Segment Start: Exercise data

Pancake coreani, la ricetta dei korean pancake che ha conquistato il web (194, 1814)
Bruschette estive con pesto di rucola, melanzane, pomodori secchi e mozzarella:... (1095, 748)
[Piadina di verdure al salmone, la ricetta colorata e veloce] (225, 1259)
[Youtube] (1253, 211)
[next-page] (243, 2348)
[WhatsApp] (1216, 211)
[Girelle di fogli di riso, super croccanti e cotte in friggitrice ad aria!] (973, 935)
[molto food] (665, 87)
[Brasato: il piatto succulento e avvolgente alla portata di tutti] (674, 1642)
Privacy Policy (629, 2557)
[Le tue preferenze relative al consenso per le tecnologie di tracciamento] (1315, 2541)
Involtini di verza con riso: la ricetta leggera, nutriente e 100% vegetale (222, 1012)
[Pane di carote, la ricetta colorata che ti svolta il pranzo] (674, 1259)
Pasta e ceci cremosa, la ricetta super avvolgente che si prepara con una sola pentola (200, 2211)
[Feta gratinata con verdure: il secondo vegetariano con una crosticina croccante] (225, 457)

Segment End: Exercise data

Where the line containing "[Piadina di verdure" appears, start copying, and go on exactly through the last line of the data.

[Piadina di verdure al salmone, la ricetta colorata e veloce] (225, 1259)
[Youtube] (1253, 211)
[next-page] (243, 2348)
[WhatsApp] (1216, 211)
[Girelle di fogli di riso, super croccanti e cotte in friggitrice ad aria!] (973, 935)
[molto food] (665, 87)
[Brasato: il piatto succulento e avvolgente alla portata di tutti] (674, 1642)
Privacy Policy (629, 2557)
[Le tue preferenze relative al consenso per le tecnologie di tracciamento] (1315, 2541)
Involtini di verza con riso: la ricetta leggera, nutriente e 100% vegetale (222, 1012)
[Pane di carote, la ricetta colorata che ti svolta il pranzo] (674, 1259)
Pasta e ceci cremosa, la ricetta super avvolgente che si prepara con una sola pentola (200, 2211)
[Feta gratinata con verdure: il secondo vegetariano con una crosticina croccante] (225, 457)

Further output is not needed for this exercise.